Problem details: Copy the following entries verbatim, line for line, with nothing changed, added, or left out.

Dataset records:
---+---
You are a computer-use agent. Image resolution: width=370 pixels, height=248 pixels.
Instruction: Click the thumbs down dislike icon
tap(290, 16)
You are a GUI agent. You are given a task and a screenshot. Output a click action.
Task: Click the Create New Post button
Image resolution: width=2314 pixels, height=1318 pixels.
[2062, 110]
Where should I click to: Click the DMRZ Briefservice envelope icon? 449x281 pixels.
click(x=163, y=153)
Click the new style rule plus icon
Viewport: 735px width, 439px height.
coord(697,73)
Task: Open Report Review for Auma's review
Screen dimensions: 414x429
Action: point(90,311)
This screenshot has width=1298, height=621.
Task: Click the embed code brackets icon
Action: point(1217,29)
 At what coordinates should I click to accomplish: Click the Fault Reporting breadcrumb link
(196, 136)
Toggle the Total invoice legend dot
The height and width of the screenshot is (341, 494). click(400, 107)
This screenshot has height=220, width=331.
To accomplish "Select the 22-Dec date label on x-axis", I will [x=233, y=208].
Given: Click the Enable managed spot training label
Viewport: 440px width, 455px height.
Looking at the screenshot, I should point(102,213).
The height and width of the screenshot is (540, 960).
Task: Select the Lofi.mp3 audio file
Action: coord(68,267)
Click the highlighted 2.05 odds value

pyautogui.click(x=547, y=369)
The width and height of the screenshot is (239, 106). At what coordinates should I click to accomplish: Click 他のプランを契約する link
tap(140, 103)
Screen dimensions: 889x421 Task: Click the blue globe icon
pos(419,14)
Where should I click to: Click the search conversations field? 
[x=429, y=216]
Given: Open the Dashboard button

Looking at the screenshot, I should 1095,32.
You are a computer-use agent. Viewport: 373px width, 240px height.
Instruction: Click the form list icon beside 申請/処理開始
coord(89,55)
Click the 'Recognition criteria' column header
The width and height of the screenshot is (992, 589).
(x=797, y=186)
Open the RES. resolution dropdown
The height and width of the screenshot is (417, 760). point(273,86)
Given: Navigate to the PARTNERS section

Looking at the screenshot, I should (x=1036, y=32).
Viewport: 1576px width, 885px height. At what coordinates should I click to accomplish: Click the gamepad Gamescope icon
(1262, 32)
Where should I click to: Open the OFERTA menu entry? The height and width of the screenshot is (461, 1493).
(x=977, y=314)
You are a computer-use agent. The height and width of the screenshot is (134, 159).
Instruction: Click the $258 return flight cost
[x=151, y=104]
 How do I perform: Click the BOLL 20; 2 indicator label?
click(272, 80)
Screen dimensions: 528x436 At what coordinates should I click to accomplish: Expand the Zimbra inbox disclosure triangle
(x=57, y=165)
---+---
Solution for this task:
You are a computer-use agent. Image resolution: width=370 pixels, height=248 pixels.
Instruction: Click the thumbs down dislike icon
tap(290, 16)
You are a GUI agent. You are given a task and a screenshot. Output a click action.
Task: Click the Create New Post button
Image resolution: width=2314 pixels, height=1318 pixels.
[2062, 110]
Where should I click to: Click the DMRZ Briefservice envelope icon? 449x281 pixels.
click(x=163, y=153)
Click the new style rule plus icon
Viewport: 735px width, 439px height.
coord(697,73)
Task: Open Report Review for Auma's review
Screen dimensions: 414x429
Action: point(90,311)
This screenshot has width=1298, height=621.
Task: Click the embed code brackets icon
Action: point(1217,29)
 At what coordinates should I click to accomplish: Click the Fault Reporting breadcrumb link
(196, 136)
Toggle the Total invoice legend dot
The height and width of the screenshot is (341, 494). click(400, 107)
This screenshot has height=220, width=331.
To accomplish "Select the 22-Dec date label on x-axis", I will [x=233, y=208].
Given: Click the Enable managed spot training label
Viewport: 440px width, 455px height.
Looking at the screenshot, I should point(102,213).
The height and width of the screenshot is (540, 960).
Task: Select the Lofi.mp3 audio file
Action: coord(68,267)
Click the highlighted 2.05 odds value

pyautogui.click(x=547, y=369)
The width and height of the screenshot is (239, 106). At what coordinates should I click to accomplish: Click 他のプランを契約する link
tap(140, 103)
Screen dimensions: 889x421 Task: Click the blue globe icon
pos(419,14)
Where should I click to: Click the search conversations field? 
[x=429, y=216]
Given: Open the Dashboard button

Looking at the screenshot, I should 1095,32.
You are a computer-use agent. Viewport: 373px width, 240px height.
Instruction: Click the form list icon beside 申請/処理開始
coord(89,55)
Click the 'Recognition criteria' column header
The width and height of the screenshot is (992, 589).
(x=797, y=186)
Open the RES. resolution dropdown
The height and width of the screenshot is (417, 760). point(273,86)
Given: Navigate to the PARTNERS section

Looking at the screenshot, I should (x=1036, y=32).
Viewport: 1576px width, 885px height. At what coordinates should I click to accomplish: Click the gamepad Gamescope icon
(1262, 32)
Where should I click to: Open the OFERTA menu entry? The height and width of the screenshot is (461, 1493).
(x=977, y=314)
You are a computer-use agent. The height and width of the screenshot is (134, 159).
Instruction: Click the $258 return flight cost
[x=151, y=104]
 How do I perform: Click the BOLL 20; 2 indicator label?
click(272, 80)
Screen dimensions: 528x436 At what coordinates should I click to accomplish: Expand the Zimbra inbox disclosure triangle
(x=57, y=165)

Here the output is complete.